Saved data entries
========================

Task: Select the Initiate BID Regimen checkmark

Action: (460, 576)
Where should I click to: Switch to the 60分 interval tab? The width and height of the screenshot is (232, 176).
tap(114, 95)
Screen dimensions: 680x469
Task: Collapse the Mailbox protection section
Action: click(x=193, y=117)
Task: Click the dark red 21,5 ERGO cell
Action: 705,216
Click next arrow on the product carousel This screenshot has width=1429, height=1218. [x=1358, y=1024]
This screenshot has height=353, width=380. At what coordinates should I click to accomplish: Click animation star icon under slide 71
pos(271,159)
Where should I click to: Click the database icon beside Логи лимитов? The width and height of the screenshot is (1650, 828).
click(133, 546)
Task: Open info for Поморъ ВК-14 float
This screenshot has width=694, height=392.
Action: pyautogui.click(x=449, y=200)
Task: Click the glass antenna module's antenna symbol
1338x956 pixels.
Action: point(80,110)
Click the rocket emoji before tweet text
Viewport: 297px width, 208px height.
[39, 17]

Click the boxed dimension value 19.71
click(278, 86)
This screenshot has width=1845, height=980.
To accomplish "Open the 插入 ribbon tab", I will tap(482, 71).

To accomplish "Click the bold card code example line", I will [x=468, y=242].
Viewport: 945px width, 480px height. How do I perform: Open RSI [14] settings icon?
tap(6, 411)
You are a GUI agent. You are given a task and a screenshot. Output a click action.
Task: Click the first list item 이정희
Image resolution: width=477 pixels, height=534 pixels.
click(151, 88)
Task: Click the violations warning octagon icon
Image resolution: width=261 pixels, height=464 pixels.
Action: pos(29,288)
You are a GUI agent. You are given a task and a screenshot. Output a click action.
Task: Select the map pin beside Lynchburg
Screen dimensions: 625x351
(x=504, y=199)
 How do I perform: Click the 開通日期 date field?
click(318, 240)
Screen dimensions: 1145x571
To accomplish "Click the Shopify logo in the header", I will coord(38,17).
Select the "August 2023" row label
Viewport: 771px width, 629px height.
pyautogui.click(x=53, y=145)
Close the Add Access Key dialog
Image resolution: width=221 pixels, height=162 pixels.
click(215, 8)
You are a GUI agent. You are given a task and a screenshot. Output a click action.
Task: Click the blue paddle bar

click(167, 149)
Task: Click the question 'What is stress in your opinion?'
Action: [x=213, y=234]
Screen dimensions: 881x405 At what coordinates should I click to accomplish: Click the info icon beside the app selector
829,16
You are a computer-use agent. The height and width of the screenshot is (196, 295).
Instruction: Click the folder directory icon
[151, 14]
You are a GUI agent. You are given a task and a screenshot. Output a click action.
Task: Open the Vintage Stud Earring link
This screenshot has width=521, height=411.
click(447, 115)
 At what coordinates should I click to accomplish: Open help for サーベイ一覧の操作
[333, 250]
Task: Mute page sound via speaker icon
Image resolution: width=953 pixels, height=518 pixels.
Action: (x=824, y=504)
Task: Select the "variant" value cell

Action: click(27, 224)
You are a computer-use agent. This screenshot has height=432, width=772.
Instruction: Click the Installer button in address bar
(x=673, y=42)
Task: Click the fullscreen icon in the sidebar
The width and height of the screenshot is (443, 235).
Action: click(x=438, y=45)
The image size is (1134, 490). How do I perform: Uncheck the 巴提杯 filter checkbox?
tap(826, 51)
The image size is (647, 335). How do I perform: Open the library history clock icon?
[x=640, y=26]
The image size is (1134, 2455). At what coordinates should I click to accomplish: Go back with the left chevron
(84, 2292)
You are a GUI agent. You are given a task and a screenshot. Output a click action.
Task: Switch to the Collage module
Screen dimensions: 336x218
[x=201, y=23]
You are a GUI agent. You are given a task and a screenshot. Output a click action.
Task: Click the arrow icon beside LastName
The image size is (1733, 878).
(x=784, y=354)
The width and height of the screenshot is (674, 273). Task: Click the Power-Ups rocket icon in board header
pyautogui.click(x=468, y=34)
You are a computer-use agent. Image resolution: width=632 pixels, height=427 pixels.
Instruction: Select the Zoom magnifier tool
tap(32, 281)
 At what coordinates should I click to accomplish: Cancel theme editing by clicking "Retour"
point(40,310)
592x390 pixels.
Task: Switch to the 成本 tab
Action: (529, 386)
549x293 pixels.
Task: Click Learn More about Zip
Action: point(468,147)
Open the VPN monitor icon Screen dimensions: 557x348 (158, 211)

========================

=== Task to complete ===
How many lines in these entries hold the string "module"? Answer with the number alone.

=== The completed task ===
2